(Page extract begins)
Training AI to Identify Animals in the Wild



Click here for GitHub Repo.
Yet another image classification model, except this time I've tackled the Ohio Small Animals dataset, available at LILA BC: Labeled Information Library of Alexandria: Biology and Conservation
The dataset contains over 118,000 images, taken from camera traps scattered around Ohio.
These images are generally taken by camera traps in order to monitor the activity level and diversity of various species in the area, such as squirrels, foxes, raccoons, etc. As a result, you'll be able to see several amazing pictures captured around Ohio, such as this one!
Image Source: OHPARC.org
After handling the image preprocessing (which you can find along with the entire model's .ipynb file in the GitHub link), I then constructed the model with the parameters found in the code snippet below.
This structure was chosen after several previous iterations fell short of the performance I was looking for. In the order they appear...
Rescaling: Normalizes the data, in which each pixel's (color) value in the image is divided by 255 (since each entry in an RGB, or Red Green Blue, value ranges from 0 to 254) and makes it such that the low and high end of these values become 0 and 1, respectively.
Conv2D: Applies a filter that surveys the image in order to extract certain "features", which is at the core of how convolutional neural networks actually learn to distinguish objects from eachother.
MaxPooling2D: In a sense, MaxPooling2D is responsible for taking the output from the Conv2D layer from before, extracting its most prominent or pronounced features (or the most 'important' features it's found), keeps those, and discards the rest. This is a safe and reliable way to downscale the heftyness of large pools of data, such as a large dataset of high-resolution images.
Flatten: Right before the model actually predicts what it's looking at, the Flatten layer takes all previously gathered data and flattens it into a 1-dimensional array of data in which the predictive layers can correctly read from. This is a way to manipulate how the data is being read by the model, and ensures everything is in the correct format.
Dense: Finally, the dense layers are what actually do the predicting. It takes all the features found from previous layers and, given a certain number of nodes, will take an input and send its output to a subsequent node that's most compatible with the input's features.
You'll see at the end of the model's declaration two different Dense layers, with one having 128 nodes, and the next having num_classes amount of nodes (which would be equal to the number of unique animals we're trying to classify, so around 48.)
Each node in the final Dense layer belongs to one of the 48 different animal categories, and thus when an input image is run through the model the node with the highest output value determines what label to give the input image.
(Page extract ends)
> [What you will do]:
1. Please rewrite the paragraph in the animal-classification post that begins "Flatten: Right before" as a short list, keeping its main facts.
2. Reproduce the stretch of the animal-classification post from "Click here for" through "scattered around Ohio." word for word.
(Records shown begins)
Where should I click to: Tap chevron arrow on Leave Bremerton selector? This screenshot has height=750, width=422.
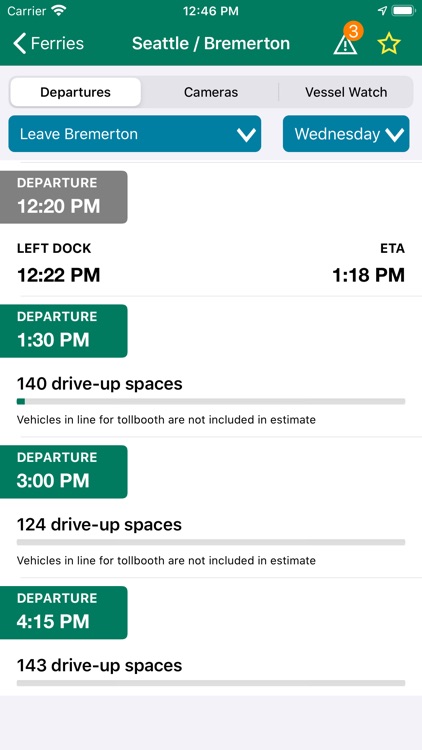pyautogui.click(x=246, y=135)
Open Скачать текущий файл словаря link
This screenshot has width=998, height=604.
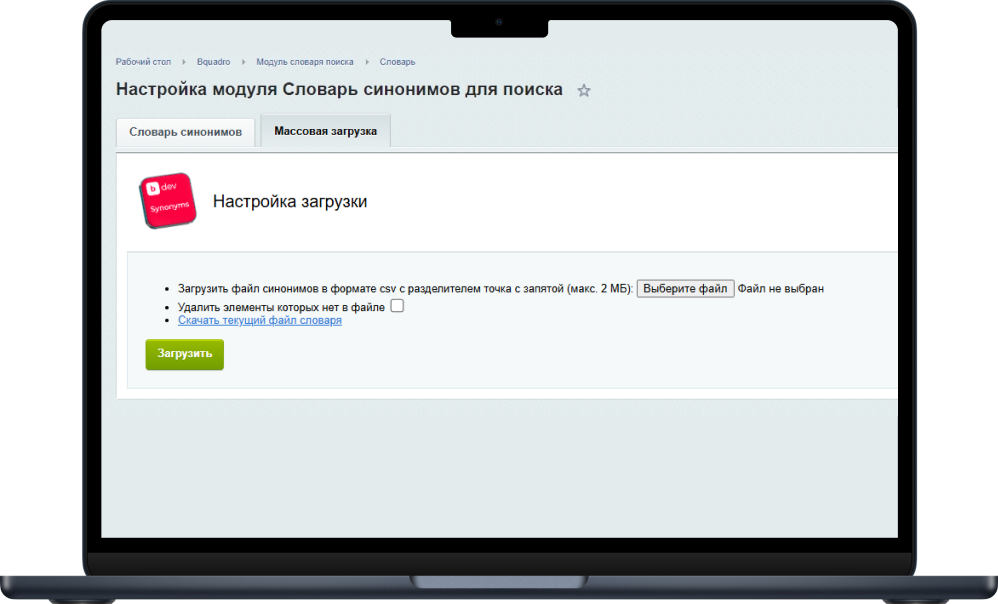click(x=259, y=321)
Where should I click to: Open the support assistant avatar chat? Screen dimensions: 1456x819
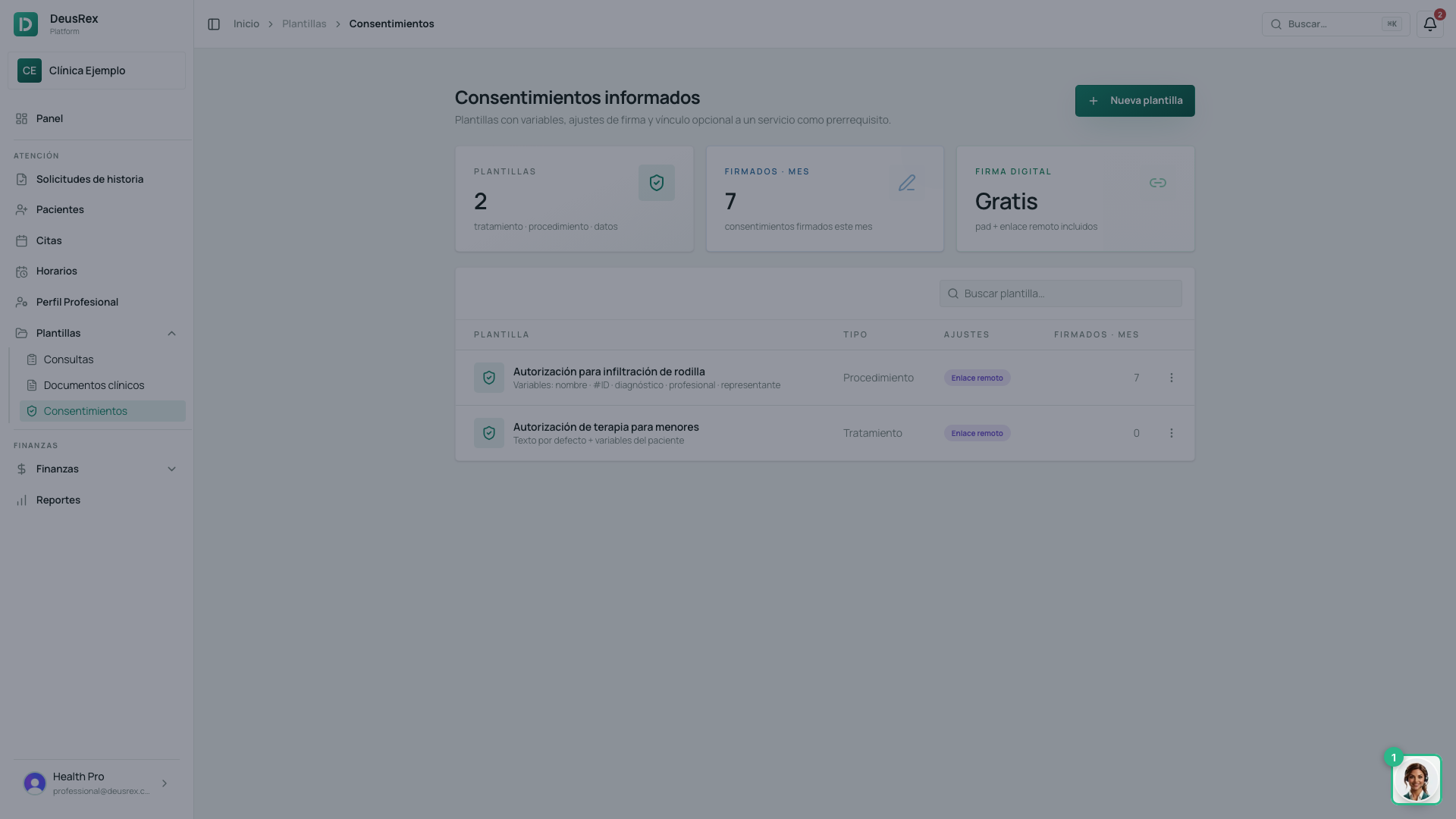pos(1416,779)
(Records shown ends)
> [Exercise answers]:
1.
- The Flatten layer comes right before the model predicts what it's looking at.
- It takes all previously gathered data and flattens it into a 1-dimensional array that the predictive layers can read correctly.
- This changes how the model reads the data and ensures everything is in the correct format.

2.
Click here for GitHub Repo.
Yet another image classification model, except this time I've tackled the Ohio Small Animals dataset, available at LILA BC: Labeled Information Library of Alexandria: Biology and Conservation
The dataset contains over 118,000 images, taken from camera traps scattered around Ohio.